Objectives

The working hypothesis of the PharmOneHealth project is that the co-occurrence of chemical and microbiological contaminations could induce profound modifications in the organization of aquatic biofilms, including the replacement (species sorting) of certain endogenous species by opportunistic forms, including versatile pathogens such as those from the ESKAPE group or Achromobacter xylosoxidans. An association between pathogenic bacteria and pharmaceuticals has been previously observed in hospital effluents, suggesting, among other things, an association with nutrients that may promote at least transient colonization of pathogenic bacteria in receiving environments. The persistence of emission sources of these contaminants could lead to an enrichment of opportunistic pathogenic species that may serve as shuttles in inter-species genetic transfers (plasmids, integrons, genomic islands) within aquatic biofilms, thereby promoting the dissemination and amplification of virulence genes. The accumulation of pharmaceutical substances (anti-inflammatories, analgesics, beta-blockers, antidepressants, antibiotics) in biofilms could increase the importance of these different enrichment processes, thereby resulting, at the scale of microbial communities as a whole, in an increase in tolerance to this type of chemical pressure, in accordance with the PICT concept.

In this context, the project proposes to combine experimental approaches (in laboratory artificial channels) with in situ approaches (conducted in two rivers located respectively in rural areas, Mercier, and urban areas, Tillet, whose chemical pressures - pharmaceuticals, metals, pesticides, etc. - have already been characterized in previous projects) in order to specifically address the following challenges:

C1) Study, under controlled and in situ conditions, the bioaccumulation kinetics of pharmaceutical substances used in human and animal health in periphytic biofilms as well as their contamination levels in surface sediments and waters in order to better characterize the contamination of environments and define the exposure levels of microbial communities present in these two aquatic compartments;

C2) Determine in situ the co-occurrence between these pharmaceutical substances, pathogenic microorganisms, and the abundances and expression of virulence and ARG genes. A culture-based approach will also be developed to determine phenotypes and resistance mechanisms, and subsequently for transcriptomic studies on resistant isolates and comparison with clinical strains;

C3) Determine, under controlled conditions, influence of exposure levels (concentration and duration) of model substances (an antibiotic from the sulfonamide family, sulfamethoxazole; another from the fluoroquinolone family, ofloxacin; and a non-steroidal anti-inflammatory drug, diclofenac), alone or in mixtures, on the kinetics of species reassortment, acquisition of tolerance at the scale of microbial communities, and gains and losses of virulence and ARG genes, as well as the evolution of the resistance phenotype of a microbial genus.

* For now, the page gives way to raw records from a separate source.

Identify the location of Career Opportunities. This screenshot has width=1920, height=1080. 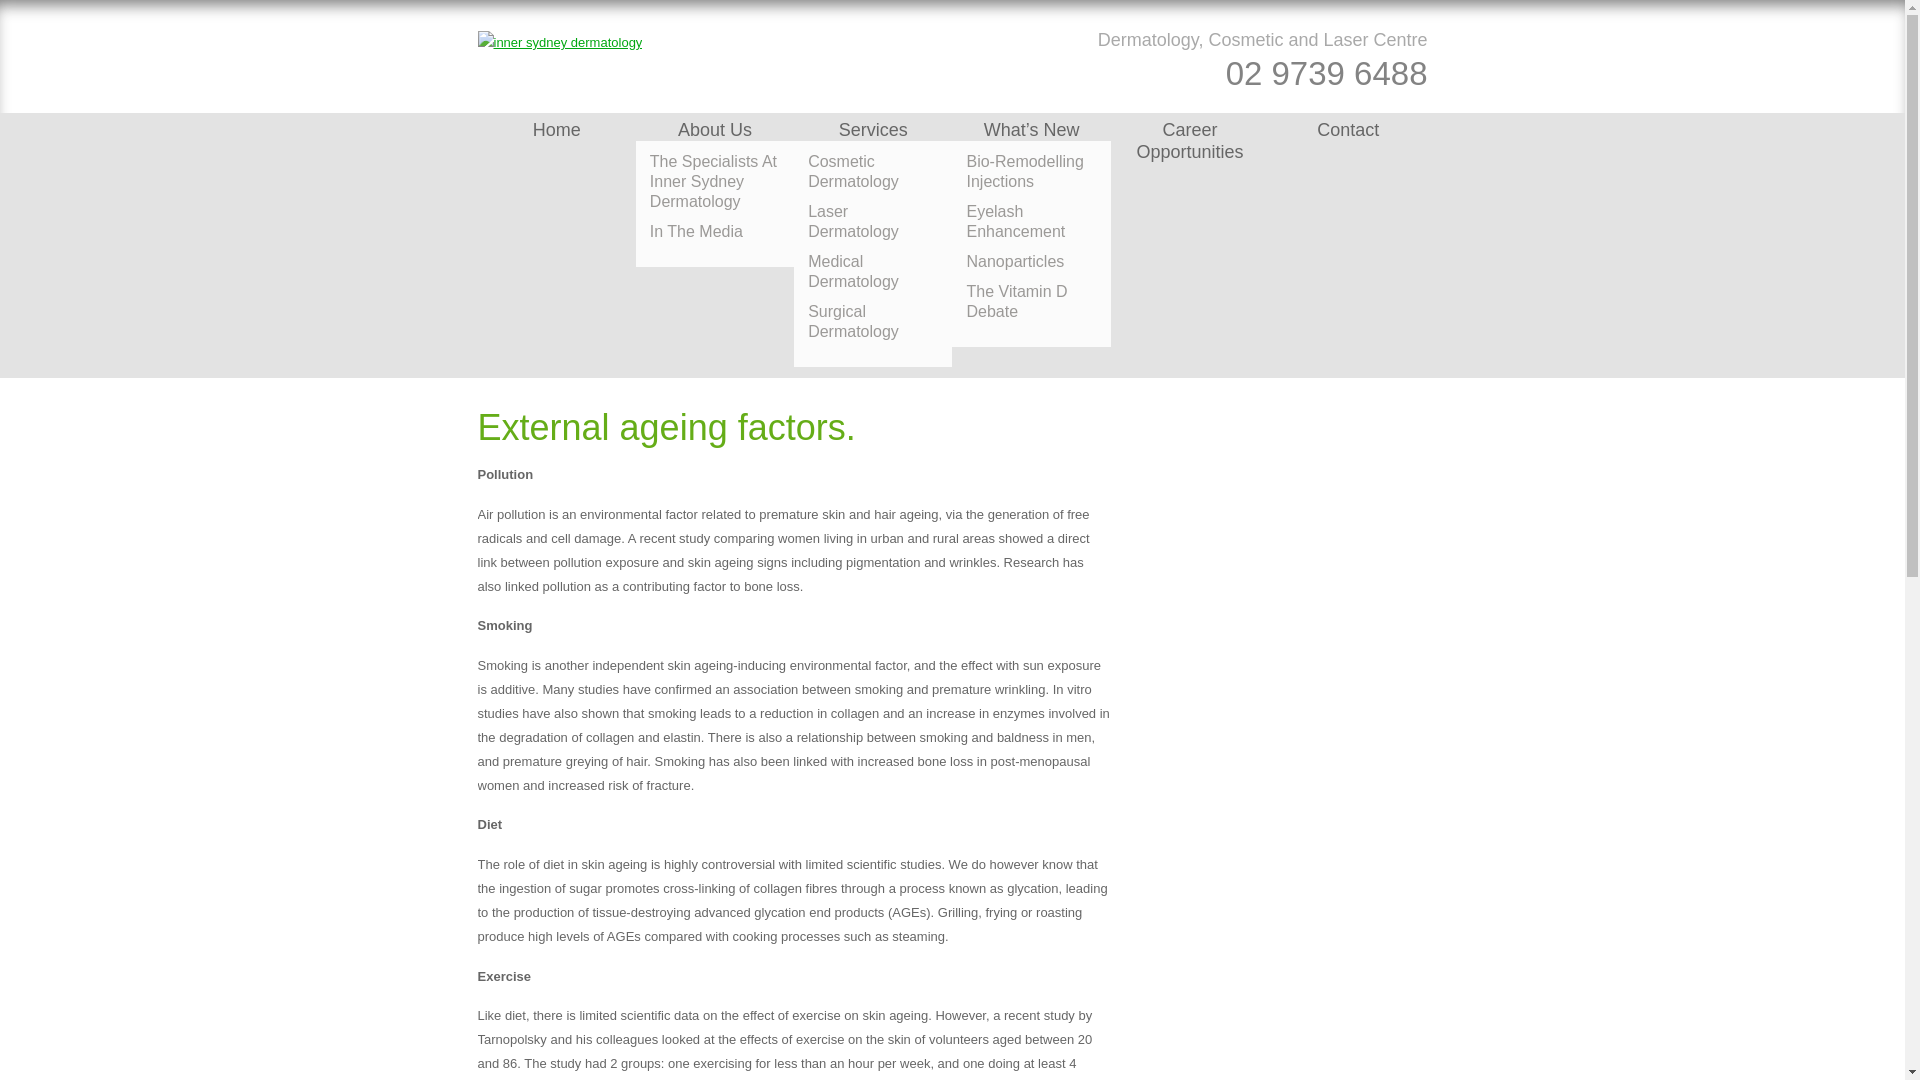
(1189, 140).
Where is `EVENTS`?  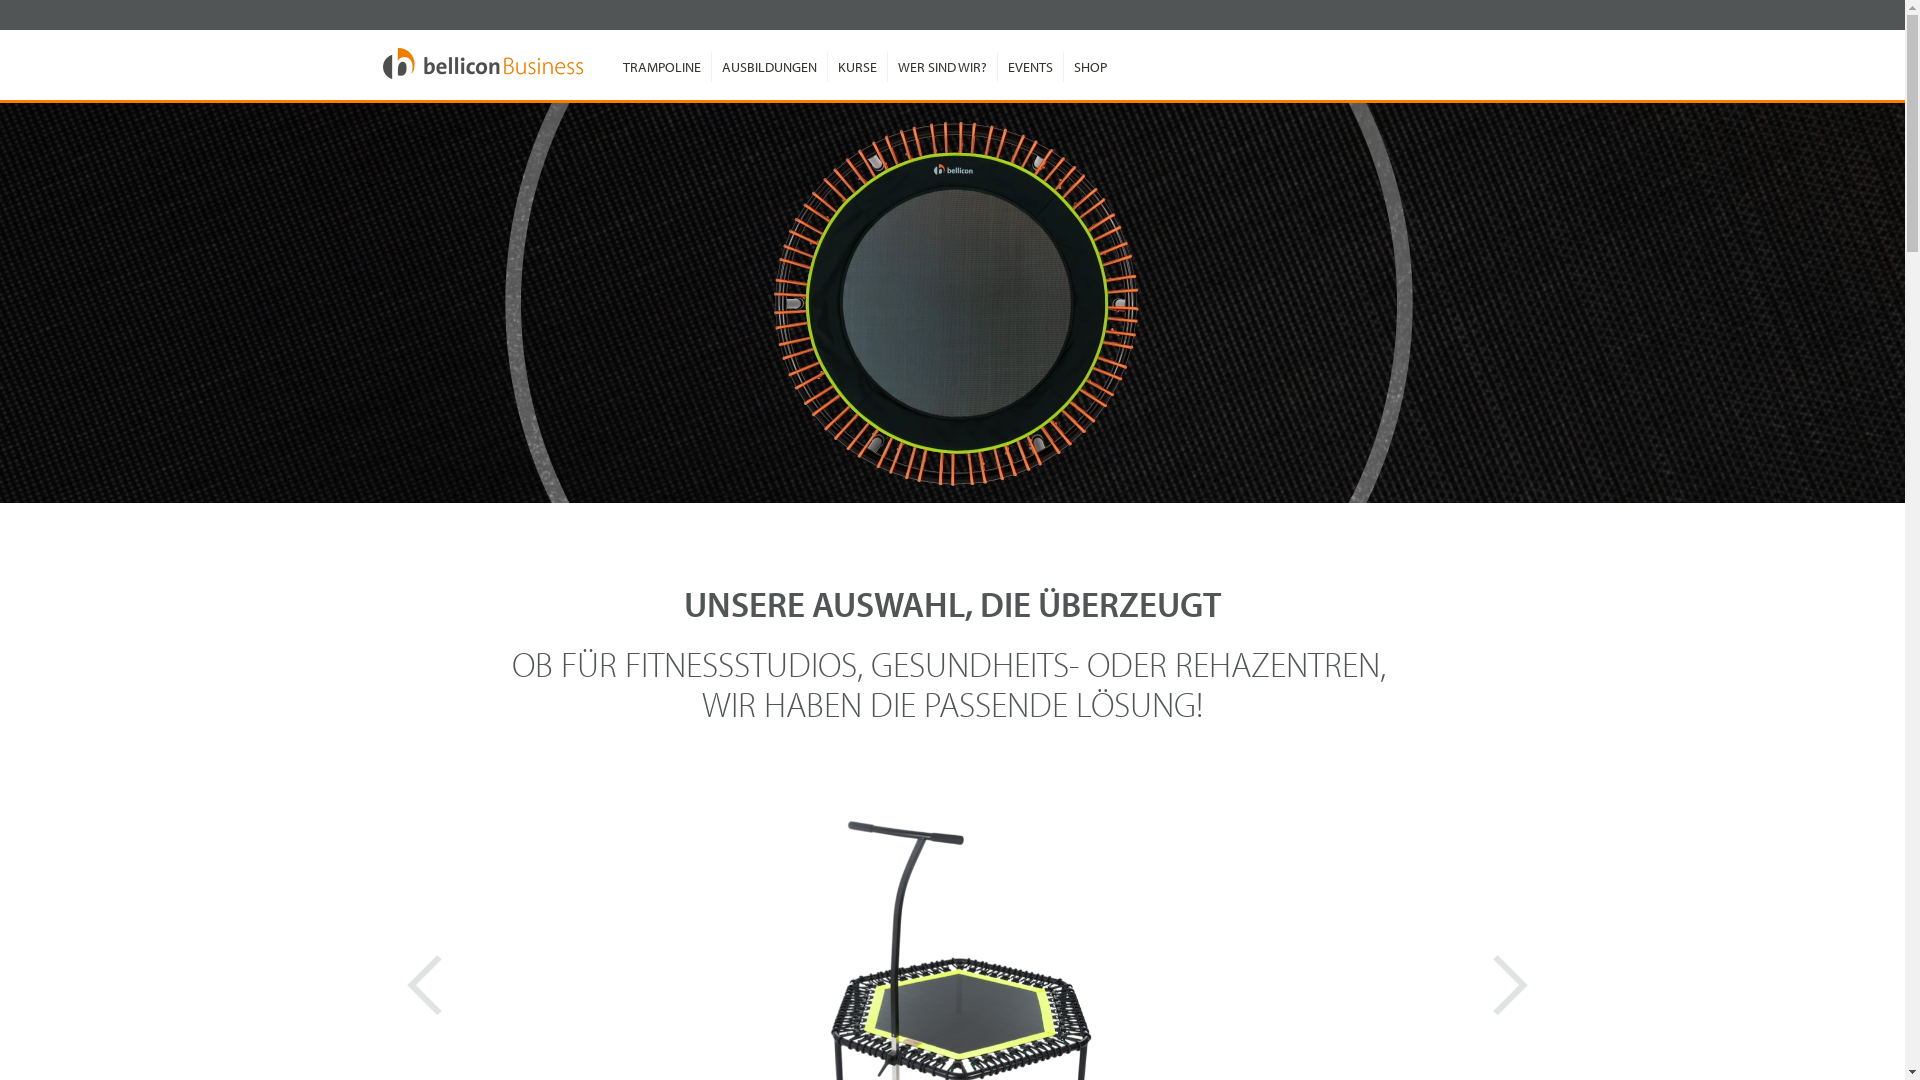
EVENTS is located at coordinates (1029, 67).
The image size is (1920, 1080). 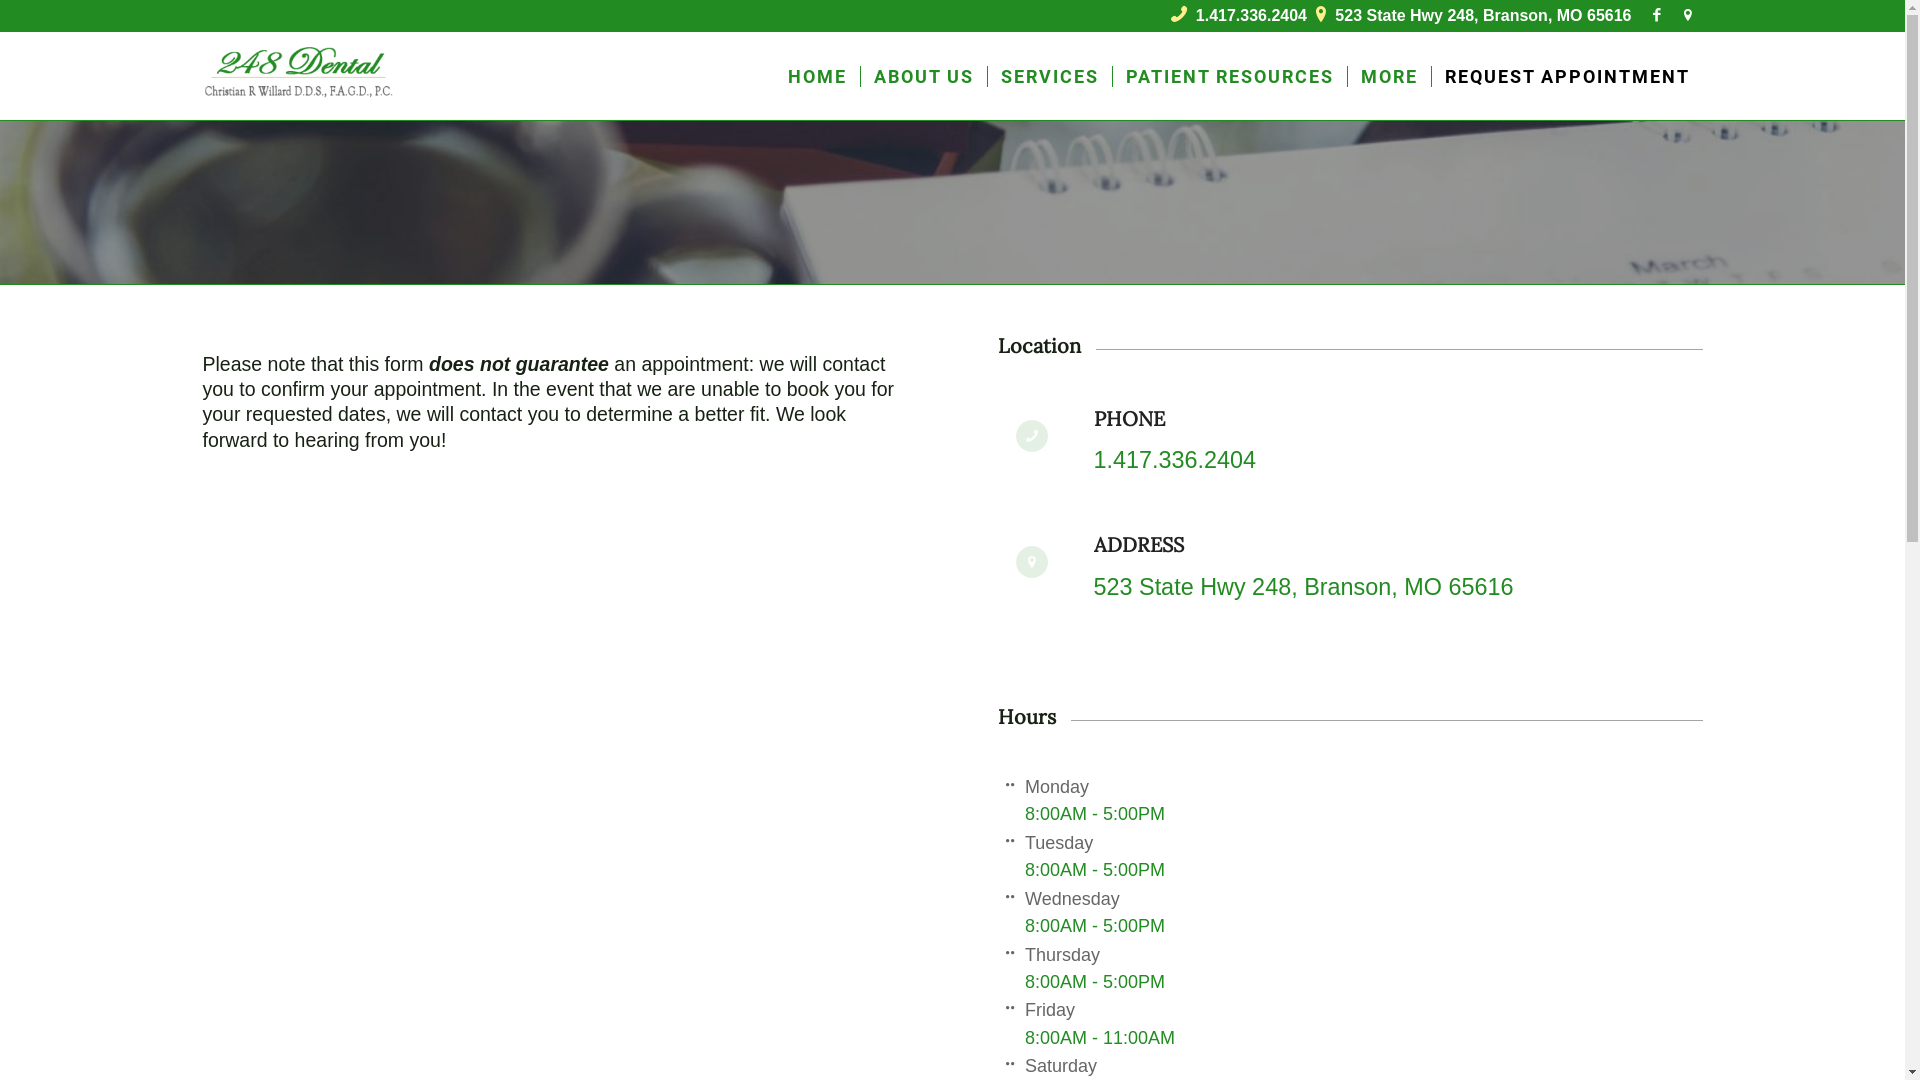 I want to click on Icon_name, so click(x=1687, y=15).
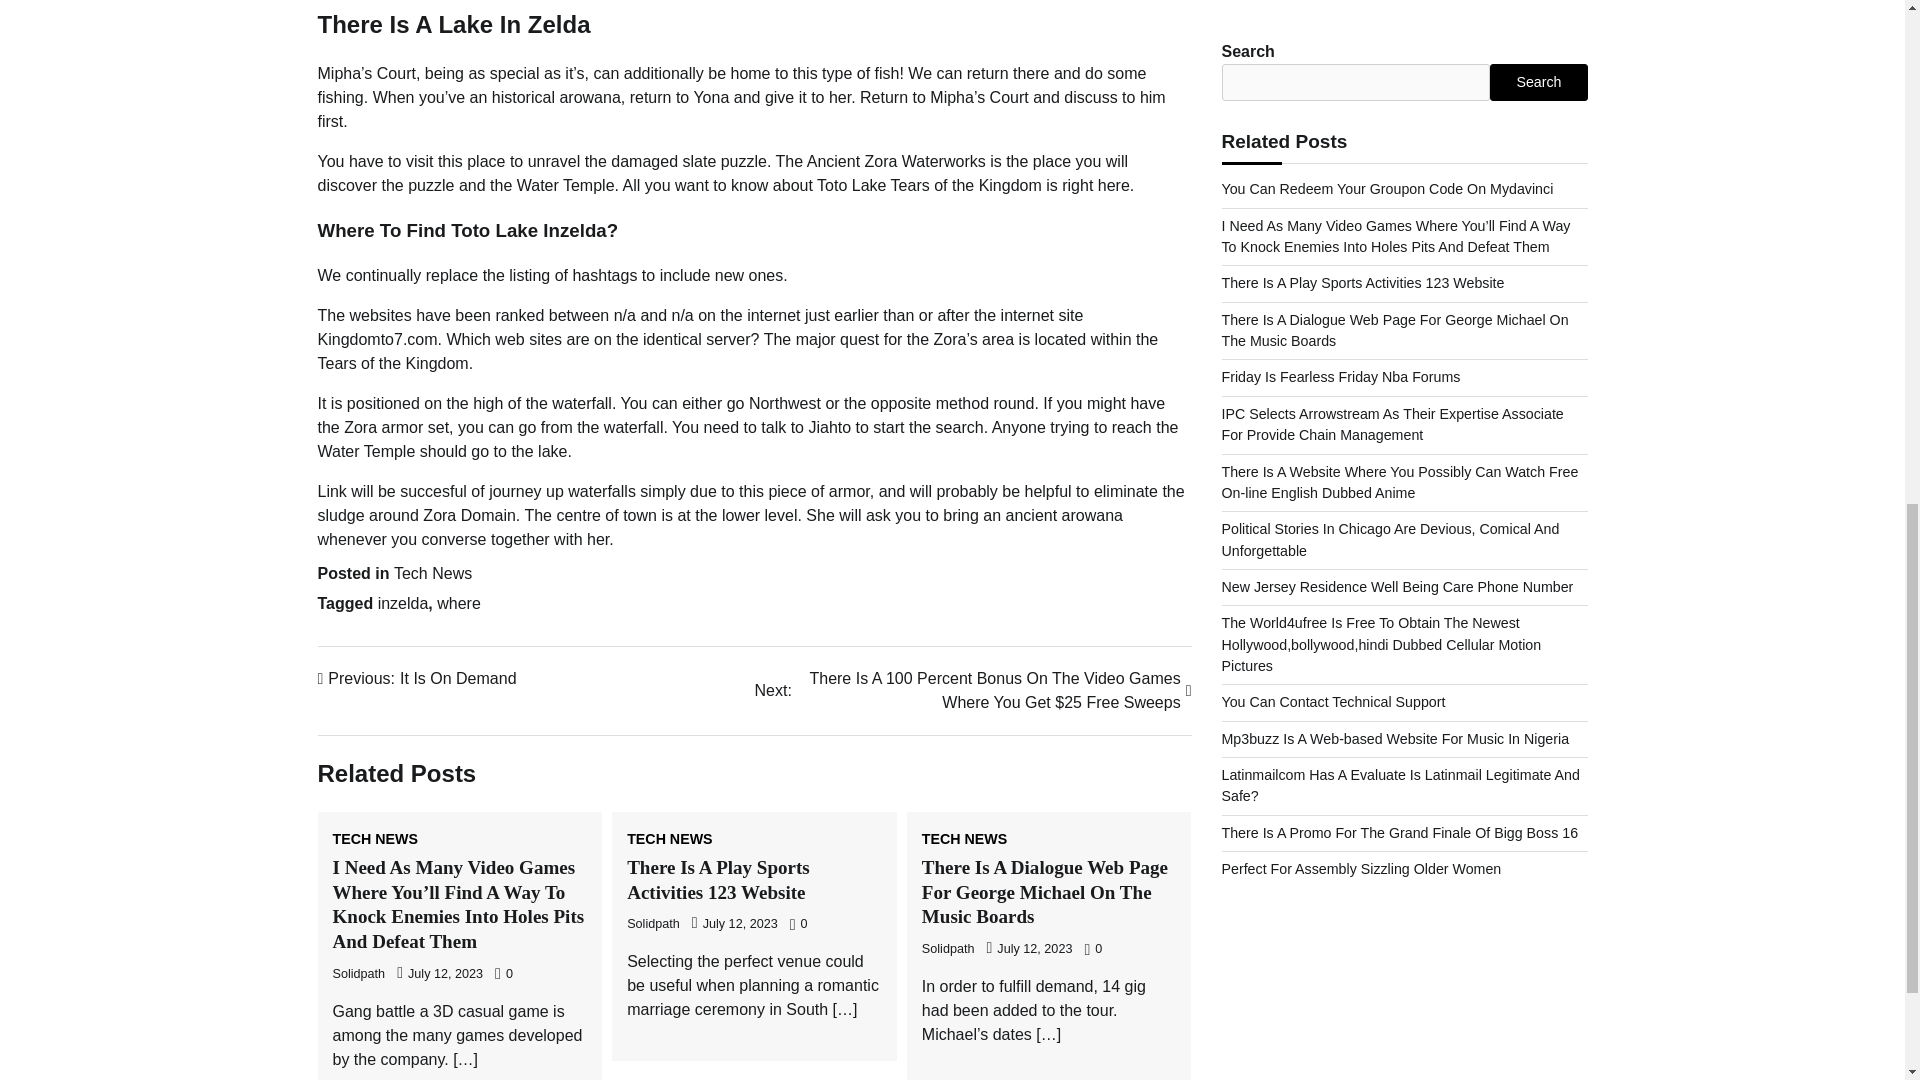 The height and width of the screenshot is (1080, 1920). I want to click on TECH NEWS, so click(432, 573).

C4) Test in situ, in rivers with contrasting physico-chemical properties, the relevance of the developed approaches (chemical - bioaccumulation measurement, ecotoxicological - PICT, molecular - DNA microarrays and metatranscriptomics, and electrochemical - measurement of enzymatic activities) with a view to using them as tools for the biomonitoring of aquatic environments in a context of chemical and microbiological contamination.